> [Task prompt]: Could you copy the lines of the items below word for word, starting at the line containing "The image size is (816, 1123)." and ending at the line containing "Action: [292, 170]", with the pictures left out?

> [Dataset extract]:
==========

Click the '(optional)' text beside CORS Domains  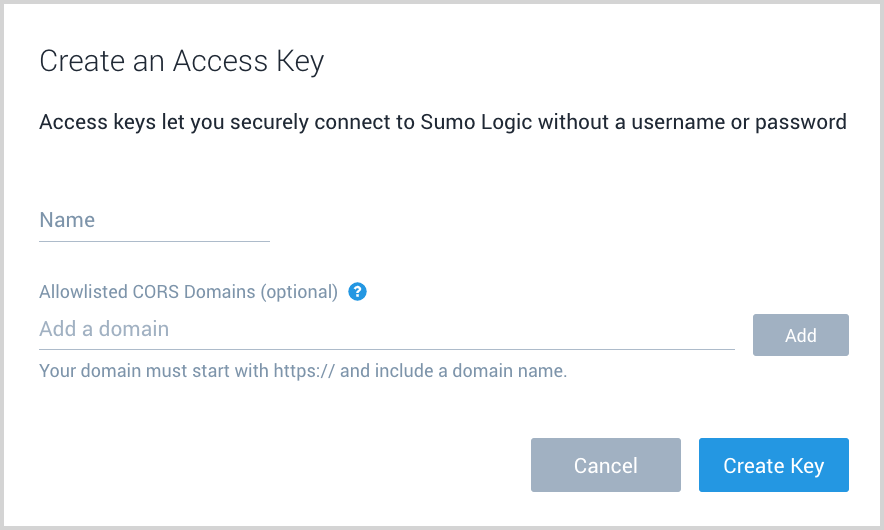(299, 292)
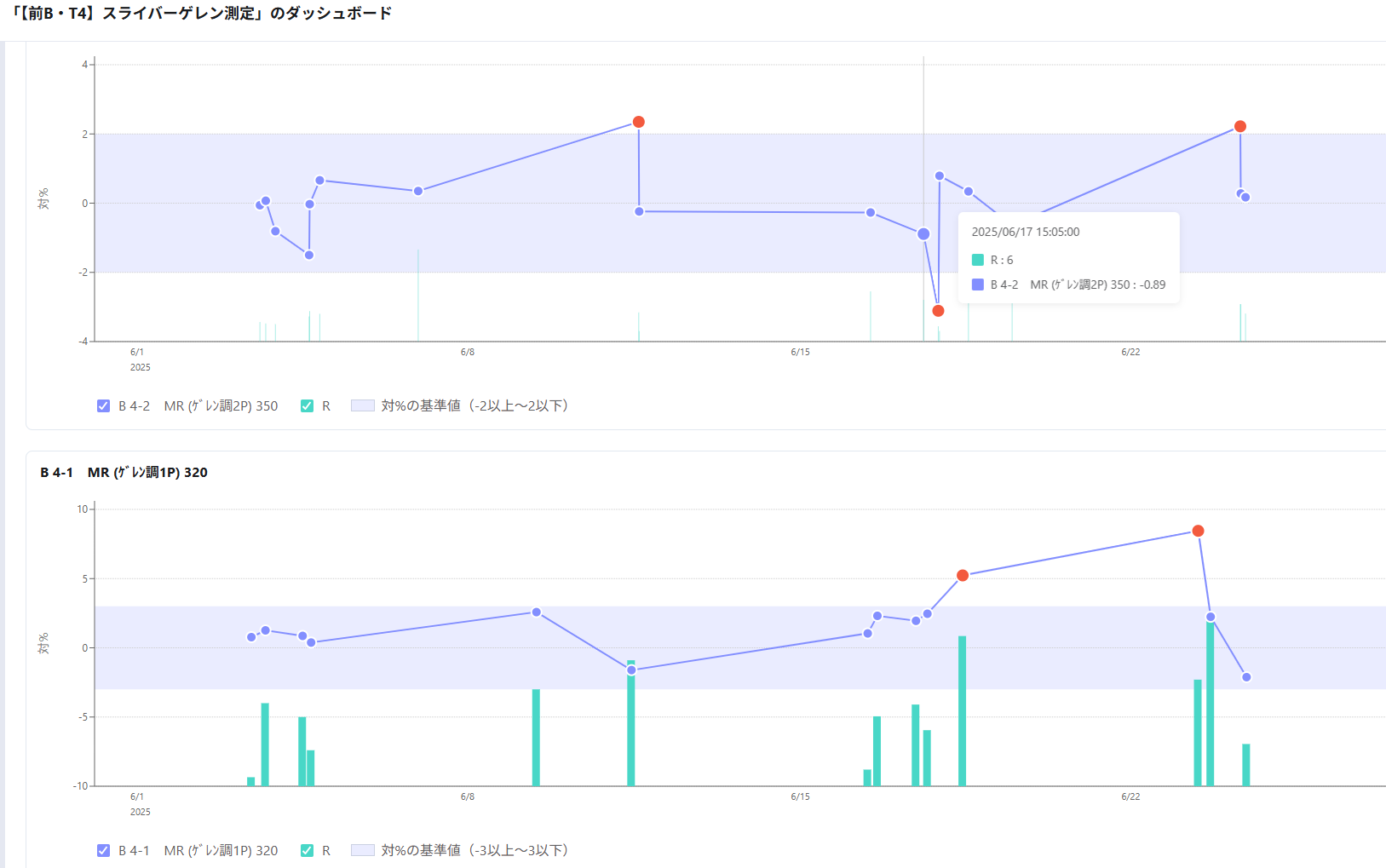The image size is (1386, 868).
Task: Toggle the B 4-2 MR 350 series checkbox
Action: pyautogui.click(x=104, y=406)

==========

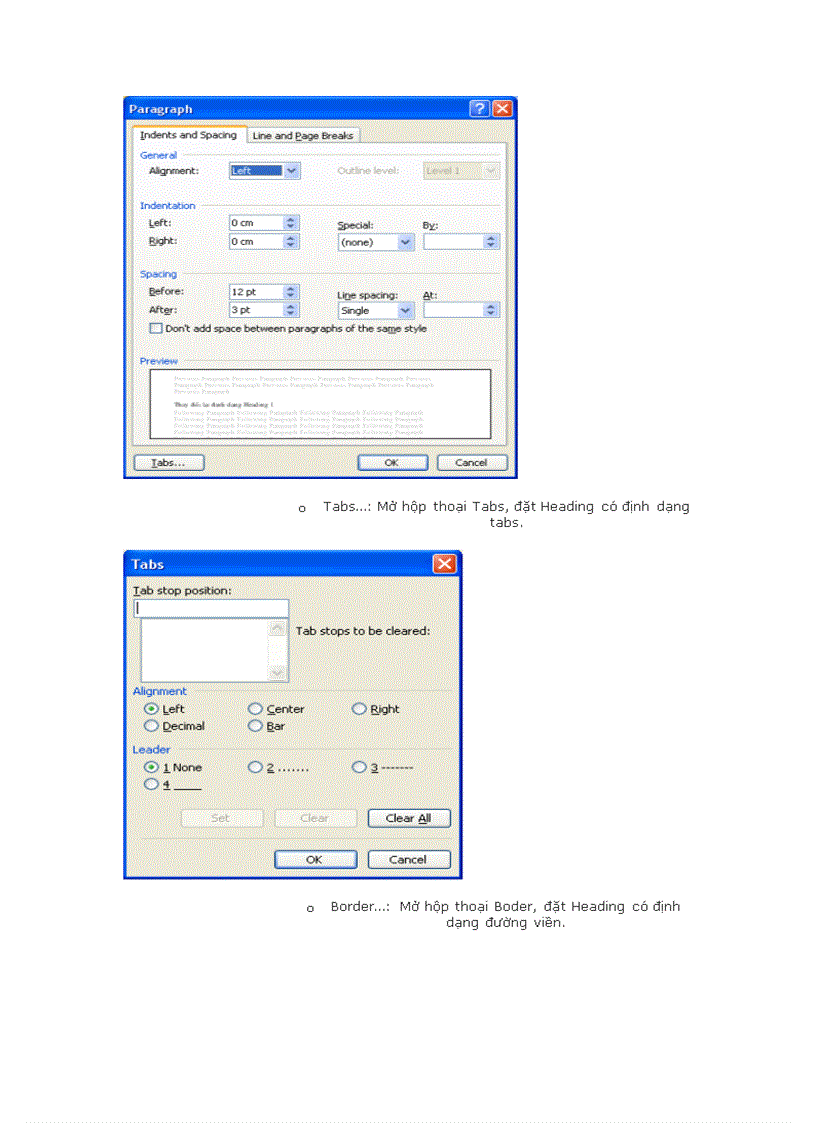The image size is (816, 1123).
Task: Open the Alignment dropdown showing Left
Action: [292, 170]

==========

> [Completed task]:
The image size is (816, 1123).
Task: Open the Alignment dropdown showing Left
Action: [292, 170]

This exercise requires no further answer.